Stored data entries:
┌──

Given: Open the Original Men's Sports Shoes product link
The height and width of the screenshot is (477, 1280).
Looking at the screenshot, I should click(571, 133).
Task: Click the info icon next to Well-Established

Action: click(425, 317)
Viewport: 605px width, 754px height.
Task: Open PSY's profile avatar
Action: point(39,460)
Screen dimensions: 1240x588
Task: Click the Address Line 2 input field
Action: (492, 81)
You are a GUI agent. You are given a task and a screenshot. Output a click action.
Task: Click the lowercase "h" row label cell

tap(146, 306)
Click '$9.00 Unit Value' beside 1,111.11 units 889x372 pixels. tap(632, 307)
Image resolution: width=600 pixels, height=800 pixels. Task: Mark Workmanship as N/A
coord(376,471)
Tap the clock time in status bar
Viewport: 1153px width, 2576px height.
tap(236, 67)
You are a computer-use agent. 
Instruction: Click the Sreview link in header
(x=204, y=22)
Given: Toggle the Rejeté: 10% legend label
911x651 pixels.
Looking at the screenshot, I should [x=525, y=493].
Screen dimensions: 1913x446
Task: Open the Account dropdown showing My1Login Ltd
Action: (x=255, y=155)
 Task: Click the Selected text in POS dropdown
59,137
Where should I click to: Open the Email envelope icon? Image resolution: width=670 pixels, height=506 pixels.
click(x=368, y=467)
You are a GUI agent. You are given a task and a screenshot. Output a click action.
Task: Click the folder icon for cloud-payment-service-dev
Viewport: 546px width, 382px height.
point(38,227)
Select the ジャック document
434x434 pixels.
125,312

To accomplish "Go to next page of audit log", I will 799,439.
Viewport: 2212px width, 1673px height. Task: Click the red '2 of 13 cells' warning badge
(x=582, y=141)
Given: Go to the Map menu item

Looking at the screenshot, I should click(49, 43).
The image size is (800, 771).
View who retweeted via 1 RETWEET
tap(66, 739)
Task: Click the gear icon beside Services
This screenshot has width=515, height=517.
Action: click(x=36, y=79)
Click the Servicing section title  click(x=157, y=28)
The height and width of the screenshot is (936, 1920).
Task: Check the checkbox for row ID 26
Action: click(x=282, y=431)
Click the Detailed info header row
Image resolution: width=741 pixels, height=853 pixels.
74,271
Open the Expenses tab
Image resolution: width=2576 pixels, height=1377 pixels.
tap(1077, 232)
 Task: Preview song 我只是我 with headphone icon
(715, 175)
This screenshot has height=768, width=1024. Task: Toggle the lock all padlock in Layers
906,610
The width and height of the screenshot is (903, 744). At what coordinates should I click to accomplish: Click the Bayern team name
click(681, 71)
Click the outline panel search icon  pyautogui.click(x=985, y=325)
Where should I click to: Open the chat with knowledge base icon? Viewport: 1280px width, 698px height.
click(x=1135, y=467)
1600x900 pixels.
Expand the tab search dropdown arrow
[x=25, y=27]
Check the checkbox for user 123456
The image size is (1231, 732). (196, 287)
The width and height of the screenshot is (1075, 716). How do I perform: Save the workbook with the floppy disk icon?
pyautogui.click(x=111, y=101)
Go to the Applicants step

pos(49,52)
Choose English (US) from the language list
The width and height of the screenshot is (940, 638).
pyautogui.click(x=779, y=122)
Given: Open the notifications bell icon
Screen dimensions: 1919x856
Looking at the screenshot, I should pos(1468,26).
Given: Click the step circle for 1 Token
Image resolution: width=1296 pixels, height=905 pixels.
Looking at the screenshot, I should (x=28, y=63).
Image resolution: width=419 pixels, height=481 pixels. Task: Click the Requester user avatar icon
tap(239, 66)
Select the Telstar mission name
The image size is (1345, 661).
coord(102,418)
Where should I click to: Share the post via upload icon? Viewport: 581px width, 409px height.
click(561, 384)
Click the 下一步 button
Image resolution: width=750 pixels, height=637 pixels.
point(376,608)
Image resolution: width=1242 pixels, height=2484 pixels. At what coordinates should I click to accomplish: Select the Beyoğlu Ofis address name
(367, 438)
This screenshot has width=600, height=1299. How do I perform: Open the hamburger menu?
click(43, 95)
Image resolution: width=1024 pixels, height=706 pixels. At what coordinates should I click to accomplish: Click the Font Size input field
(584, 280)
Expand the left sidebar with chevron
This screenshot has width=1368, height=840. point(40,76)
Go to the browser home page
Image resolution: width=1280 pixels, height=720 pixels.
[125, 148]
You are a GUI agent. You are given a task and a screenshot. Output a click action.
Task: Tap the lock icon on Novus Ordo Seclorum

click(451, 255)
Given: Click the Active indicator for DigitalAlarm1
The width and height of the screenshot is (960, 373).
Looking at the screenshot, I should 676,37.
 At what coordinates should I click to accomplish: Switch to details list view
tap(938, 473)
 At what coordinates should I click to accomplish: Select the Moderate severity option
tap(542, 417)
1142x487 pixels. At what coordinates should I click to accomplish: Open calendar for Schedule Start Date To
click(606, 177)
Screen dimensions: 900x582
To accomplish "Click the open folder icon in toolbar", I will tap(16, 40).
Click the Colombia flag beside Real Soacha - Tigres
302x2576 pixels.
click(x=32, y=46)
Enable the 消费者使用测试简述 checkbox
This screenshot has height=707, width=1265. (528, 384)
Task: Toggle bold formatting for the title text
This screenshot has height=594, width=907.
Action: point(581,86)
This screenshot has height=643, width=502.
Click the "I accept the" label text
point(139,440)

└──

**TASK TO COMPLETE**
Search the records above for the string "will". Report each line that has it.

**WRITTEN ANSWER**
To accomplish "Go to next page of audit log", I will 799,439.
To accomplish "Click the open folder icon in toolbar", I will tap(16, 40).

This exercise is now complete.